The 5-HT1A ligands [ 18F]FPWAY and [ 18F]FCWAY are metabolized to [ 18F]fluorobenzoic acid (FB) and [ 18F]fluorocyclohexanecarboxylic acid (FC), respectively. To quantify the penetration of these acids into the brain, dynamic positron emission tomography studies were performed in rhesus monkeys with [ 18F]FB and [ 18F]FC. High-performance liquid chromatography analysis of arterial blood samples showed no metabolites for [ 18F]FB, whereas [ 18F]FC was rapidly metabolized to [ 18F]fluoride. A model with one tissue compartment and vascular radioactivity was used to analyze gray matter time-activity curves. For [ 18F]FC, an additional term was added to account for [ 18F]fluoride skull spillover into the brain; this term accounted for 70% to 90% of the measured radioactivity concentration at 90 minutes. For [ 18F]FB, mean gray matter parameters were as follows: K1, 10 +/- 3 micro L. min(-1). mL(-1); distribution volume, 0.052 +/- 0.006 (mL/mL).

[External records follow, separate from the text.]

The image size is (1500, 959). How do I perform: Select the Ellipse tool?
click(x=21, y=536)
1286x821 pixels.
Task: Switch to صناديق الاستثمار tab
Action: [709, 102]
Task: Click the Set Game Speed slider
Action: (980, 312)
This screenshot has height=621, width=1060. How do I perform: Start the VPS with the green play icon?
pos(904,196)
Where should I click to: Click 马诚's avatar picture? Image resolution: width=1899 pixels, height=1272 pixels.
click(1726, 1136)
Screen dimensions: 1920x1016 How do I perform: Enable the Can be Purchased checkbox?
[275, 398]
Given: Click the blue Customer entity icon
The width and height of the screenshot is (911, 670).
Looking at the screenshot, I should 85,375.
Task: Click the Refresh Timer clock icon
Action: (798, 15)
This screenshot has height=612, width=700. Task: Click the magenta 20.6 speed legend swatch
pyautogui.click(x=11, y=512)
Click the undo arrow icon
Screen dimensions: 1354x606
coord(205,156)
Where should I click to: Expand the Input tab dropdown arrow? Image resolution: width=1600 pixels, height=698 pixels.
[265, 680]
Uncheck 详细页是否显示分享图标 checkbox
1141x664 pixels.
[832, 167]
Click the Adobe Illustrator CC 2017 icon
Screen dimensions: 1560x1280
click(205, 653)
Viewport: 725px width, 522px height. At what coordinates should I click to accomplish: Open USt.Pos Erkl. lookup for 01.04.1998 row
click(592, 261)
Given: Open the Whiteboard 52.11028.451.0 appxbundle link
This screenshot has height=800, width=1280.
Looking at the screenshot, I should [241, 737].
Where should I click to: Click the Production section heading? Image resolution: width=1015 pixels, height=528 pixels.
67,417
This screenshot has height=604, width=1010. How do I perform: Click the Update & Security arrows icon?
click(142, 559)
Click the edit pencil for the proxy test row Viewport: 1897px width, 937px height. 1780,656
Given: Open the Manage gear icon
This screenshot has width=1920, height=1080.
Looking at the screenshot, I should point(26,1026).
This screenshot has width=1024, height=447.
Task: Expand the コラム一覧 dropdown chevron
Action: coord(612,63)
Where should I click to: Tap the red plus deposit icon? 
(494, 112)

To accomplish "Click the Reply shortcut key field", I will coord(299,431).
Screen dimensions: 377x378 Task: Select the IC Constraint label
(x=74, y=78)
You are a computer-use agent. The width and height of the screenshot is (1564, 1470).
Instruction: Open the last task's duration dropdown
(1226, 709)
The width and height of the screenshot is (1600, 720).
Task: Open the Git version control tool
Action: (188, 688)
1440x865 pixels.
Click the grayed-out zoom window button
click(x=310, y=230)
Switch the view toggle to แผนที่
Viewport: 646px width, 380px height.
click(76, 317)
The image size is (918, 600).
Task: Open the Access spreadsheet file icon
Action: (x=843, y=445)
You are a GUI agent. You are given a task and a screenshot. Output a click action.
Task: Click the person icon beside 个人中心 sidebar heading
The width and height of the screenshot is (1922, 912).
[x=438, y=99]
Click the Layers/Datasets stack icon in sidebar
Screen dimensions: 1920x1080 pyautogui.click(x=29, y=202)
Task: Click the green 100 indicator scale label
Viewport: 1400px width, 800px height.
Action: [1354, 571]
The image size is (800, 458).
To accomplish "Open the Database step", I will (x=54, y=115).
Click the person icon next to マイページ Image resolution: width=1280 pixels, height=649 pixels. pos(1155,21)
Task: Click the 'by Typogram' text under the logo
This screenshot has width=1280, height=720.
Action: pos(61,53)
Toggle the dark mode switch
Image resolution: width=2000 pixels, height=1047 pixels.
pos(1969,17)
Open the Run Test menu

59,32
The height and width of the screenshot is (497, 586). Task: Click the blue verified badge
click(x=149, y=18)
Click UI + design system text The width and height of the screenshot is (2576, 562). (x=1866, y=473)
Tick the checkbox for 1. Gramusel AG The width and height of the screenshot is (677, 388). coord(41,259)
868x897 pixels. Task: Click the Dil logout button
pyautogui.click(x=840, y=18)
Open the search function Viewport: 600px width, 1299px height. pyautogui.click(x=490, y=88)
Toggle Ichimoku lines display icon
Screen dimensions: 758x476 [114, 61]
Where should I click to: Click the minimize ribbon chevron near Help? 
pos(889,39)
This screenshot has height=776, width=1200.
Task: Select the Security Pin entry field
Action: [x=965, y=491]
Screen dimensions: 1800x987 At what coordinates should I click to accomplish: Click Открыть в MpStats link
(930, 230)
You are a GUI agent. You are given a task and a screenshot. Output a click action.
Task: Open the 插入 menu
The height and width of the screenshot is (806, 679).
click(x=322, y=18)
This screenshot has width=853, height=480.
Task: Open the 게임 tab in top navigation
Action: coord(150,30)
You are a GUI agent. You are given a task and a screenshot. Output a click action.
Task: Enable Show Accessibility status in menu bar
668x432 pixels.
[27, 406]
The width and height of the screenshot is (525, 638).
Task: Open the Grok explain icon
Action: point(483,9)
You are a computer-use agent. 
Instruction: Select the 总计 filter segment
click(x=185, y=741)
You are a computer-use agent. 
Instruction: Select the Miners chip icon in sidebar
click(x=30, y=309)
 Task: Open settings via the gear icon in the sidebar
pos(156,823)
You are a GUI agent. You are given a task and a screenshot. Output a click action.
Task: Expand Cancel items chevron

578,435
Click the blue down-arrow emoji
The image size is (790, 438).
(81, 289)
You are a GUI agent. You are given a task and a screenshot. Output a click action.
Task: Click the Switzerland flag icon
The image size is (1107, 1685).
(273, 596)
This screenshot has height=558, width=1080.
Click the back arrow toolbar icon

For [ 18F]FC, the values were as follows: K1, 15 +/- 4 micro L. min(-1). mL(-1); V, 0.29 +/- 0.06 mL/mL. The values were consistent with a physiologic model that included brain-to-blood pH difference and the plasma free fraction of the acid. Simulations based on [ 18F]FCWAY human data showed that [ 18F]FC uptake produces significant biases in estimates in regions with low specific binding. These results can be used to correct the tissue [ 18F]FCWAY time-activity data for brain uptake of [ 18F]FC using the measured [ 18F]FC input function.